The study involved 27,564 men and women. About 80 percent had already had a heart attack, and the rest had had a stroke or had pain in their legs and feet from narrowed arteries. They were taking optimal doses of inexpensive, cholesterol-lowering statins, which gave them an average LDL of 92, well within the range — an LDL of under 100 — that has been advised for high-risk patients.
All continued with their statins, but half were assigned to inject themselves with Repatha, also known as evolocumab, and the rest were assigned a placebo. Those taking the new drug reached an average LDL of 30. A quarter of participants got to an LDL of 19 or lower.
Amgen estimates that about 11 million Americans are eligible to take the drug. They include people like those in the study and people who have a genetic condition, familial hypercholesterolemia, that results in intractably high LDL levels and a grave risk of a heart attack.
Amgen maintains that its drug is worth the price and that by preventing heart attacks and strokes, it will also prevent the costs associated with treating patients with worsening conditions. But the drug would need to be taken for life, and the bill for its widespread use could potentially be huge.
For cardiologists, the study was a crucial test of a long-held hypothesis: the lower the level of cholesterol in the blood, the better.
The results support that hypothesis. There seemed to be no floor to the benefits of cholesterol lowering, at least down to the stunningly low levels achieved in the study. The lower the LDL, the lower the risk, with no leveling off of the linear relationship.
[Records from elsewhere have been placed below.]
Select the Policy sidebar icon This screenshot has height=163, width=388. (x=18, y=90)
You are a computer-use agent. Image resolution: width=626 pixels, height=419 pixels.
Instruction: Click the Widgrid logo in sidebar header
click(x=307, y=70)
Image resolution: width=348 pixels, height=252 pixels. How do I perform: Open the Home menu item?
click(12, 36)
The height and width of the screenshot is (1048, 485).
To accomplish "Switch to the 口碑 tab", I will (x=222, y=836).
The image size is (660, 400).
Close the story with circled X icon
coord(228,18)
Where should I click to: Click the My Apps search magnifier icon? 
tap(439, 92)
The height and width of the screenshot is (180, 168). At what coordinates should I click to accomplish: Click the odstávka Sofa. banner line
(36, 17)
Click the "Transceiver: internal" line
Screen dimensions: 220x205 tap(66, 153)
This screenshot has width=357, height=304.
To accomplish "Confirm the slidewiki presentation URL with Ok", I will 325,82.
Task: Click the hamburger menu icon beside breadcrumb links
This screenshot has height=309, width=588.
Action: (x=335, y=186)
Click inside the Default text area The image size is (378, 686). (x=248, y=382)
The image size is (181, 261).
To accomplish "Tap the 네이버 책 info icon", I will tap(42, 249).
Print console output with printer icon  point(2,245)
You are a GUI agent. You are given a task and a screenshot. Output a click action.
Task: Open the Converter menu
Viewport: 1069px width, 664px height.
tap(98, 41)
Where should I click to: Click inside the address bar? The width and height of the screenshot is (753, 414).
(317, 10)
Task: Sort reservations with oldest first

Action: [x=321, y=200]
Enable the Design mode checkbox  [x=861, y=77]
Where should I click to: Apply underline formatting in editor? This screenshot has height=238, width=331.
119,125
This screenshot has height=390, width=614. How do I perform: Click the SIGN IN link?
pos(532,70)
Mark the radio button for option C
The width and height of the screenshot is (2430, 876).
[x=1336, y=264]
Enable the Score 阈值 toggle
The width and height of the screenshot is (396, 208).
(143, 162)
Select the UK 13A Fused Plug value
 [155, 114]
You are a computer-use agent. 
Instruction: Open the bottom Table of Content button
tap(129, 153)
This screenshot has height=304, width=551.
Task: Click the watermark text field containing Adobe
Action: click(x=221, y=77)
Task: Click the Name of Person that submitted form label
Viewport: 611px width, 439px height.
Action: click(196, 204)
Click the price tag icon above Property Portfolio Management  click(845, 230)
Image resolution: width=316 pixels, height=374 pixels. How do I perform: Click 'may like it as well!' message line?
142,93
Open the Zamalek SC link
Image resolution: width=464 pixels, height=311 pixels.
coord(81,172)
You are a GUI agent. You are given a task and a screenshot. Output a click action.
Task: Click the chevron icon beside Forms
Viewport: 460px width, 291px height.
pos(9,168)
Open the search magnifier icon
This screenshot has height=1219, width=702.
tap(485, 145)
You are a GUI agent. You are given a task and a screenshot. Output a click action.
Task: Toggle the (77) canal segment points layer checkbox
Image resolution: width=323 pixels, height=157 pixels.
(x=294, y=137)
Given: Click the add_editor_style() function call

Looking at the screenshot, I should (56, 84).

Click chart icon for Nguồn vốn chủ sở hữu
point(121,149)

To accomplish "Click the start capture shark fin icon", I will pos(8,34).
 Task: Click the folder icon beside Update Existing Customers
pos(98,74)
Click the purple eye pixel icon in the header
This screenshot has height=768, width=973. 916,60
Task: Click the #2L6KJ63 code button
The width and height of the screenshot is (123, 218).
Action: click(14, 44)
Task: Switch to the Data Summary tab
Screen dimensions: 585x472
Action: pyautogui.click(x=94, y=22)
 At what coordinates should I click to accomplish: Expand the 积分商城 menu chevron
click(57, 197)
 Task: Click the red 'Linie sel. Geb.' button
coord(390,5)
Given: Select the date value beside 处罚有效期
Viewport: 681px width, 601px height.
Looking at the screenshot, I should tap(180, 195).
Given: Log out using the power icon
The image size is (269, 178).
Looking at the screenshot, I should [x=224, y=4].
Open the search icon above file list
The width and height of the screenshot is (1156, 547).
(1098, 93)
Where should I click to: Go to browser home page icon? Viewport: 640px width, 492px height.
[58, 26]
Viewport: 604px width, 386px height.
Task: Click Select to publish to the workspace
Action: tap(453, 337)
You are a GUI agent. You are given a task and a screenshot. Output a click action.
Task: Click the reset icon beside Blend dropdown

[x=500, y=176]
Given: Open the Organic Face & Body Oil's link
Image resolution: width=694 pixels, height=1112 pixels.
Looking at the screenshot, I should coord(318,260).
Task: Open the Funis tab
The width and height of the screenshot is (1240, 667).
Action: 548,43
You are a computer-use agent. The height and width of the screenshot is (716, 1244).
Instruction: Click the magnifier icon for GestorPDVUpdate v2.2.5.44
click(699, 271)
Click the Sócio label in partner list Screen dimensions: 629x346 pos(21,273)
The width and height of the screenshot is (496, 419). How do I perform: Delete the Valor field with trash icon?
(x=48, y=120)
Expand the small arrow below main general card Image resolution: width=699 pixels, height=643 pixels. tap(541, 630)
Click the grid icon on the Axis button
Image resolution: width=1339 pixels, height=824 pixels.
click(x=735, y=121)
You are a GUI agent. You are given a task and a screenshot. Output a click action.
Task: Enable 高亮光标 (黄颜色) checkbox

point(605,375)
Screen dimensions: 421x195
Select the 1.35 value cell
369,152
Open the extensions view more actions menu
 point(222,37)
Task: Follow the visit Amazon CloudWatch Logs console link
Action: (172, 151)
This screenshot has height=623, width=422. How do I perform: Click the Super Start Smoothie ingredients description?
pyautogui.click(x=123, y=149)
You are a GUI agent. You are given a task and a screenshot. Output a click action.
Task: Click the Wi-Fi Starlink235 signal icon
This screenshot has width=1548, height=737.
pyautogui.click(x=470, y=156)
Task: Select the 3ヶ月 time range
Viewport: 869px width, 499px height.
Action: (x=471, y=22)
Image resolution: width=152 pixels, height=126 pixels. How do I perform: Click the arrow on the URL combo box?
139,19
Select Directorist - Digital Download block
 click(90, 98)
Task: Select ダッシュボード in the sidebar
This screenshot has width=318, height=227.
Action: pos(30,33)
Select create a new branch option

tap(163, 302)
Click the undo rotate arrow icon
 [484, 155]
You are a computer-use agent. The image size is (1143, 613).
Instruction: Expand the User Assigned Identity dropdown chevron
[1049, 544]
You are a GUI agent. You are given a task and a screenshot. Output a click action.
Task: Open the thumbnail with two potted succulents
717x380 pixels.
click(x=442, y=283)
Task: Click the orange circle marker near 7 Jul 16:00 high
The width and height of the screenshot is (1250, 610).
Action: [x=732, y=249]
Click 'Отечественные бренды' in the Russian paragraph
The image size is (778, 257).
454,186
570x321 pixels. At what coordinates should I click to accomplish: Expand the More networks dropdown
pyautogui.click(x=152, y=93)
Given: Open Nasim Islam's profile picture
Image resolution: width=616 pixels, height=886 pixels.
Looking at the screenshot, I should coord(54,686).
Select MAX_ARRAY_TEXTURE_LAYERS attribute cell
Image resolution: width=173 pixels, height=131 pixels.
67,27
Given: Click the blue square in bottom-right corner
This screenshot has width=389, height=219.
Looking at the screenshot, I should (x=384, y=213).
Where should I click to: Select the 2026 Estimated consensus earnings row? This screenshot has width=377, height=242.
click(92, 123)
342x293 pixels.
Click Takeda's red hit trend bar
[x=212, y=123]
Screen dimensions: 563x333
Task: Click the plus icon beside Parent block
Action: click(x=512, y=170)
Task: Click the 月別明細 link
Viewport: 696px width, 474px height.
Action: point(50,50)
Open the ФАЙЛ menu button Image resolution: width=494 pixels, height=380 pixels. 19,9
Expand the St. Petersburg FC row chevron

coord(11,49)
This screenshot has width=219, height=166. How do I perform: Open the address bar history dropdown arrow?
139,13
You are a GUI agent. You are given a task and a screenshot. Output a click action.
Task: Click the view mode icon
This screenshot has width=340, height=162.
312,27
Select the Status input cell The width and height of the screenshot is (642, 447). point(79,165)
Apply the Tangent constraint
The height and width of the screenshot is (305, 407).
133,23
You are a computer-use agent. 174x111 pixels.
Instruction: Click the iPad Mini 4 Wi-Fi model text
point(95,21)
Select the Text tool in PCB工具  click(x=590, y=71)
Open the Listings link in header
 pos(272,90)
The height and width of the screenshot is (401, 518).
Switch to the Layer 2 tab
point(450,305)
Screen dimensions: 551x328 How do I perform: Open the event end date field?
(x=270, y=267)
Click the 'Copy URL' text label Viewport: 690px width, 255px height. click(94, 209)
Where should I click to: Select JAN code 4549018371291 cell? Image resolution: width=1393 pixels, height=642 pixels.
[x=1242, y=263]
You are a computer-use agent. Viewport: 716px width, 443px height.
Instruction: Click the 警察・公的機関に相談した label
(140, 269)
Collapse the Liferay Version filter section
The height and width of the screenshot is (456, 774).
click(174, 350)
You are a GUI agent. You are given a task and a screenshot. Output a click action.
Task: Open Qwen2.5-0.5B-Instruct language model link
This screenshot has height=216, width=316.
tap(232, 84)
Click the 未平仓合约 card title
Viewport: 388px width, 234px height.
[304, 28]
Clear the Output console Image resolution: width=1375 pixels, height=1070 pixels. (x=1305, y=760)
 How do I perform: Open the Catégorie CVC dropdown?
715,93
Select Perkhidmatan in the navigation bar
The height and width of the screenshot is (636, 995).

Dr. Maron said the results were “incredibly important,” adding, “The future looks brighter for patients with established coronary disease.”
But Dr. Rita Redberg, a cardiologist at the University of California, San Francisco, tempered her enthusiasm, saying she would like to see what happens over a longer period of time.
Dr. Redberg also worried about the potential for bias because Amgen paid for the study, helped design it, collected the data and helped write the paper. The data analysis was done independently by a team of academic researchers, led by Dr. Marc S. Sabatine, chairman of a cardiovascular research group called TIMI at Brigham and Women’s Hospital, a teaching hospital for Harvard Medical School.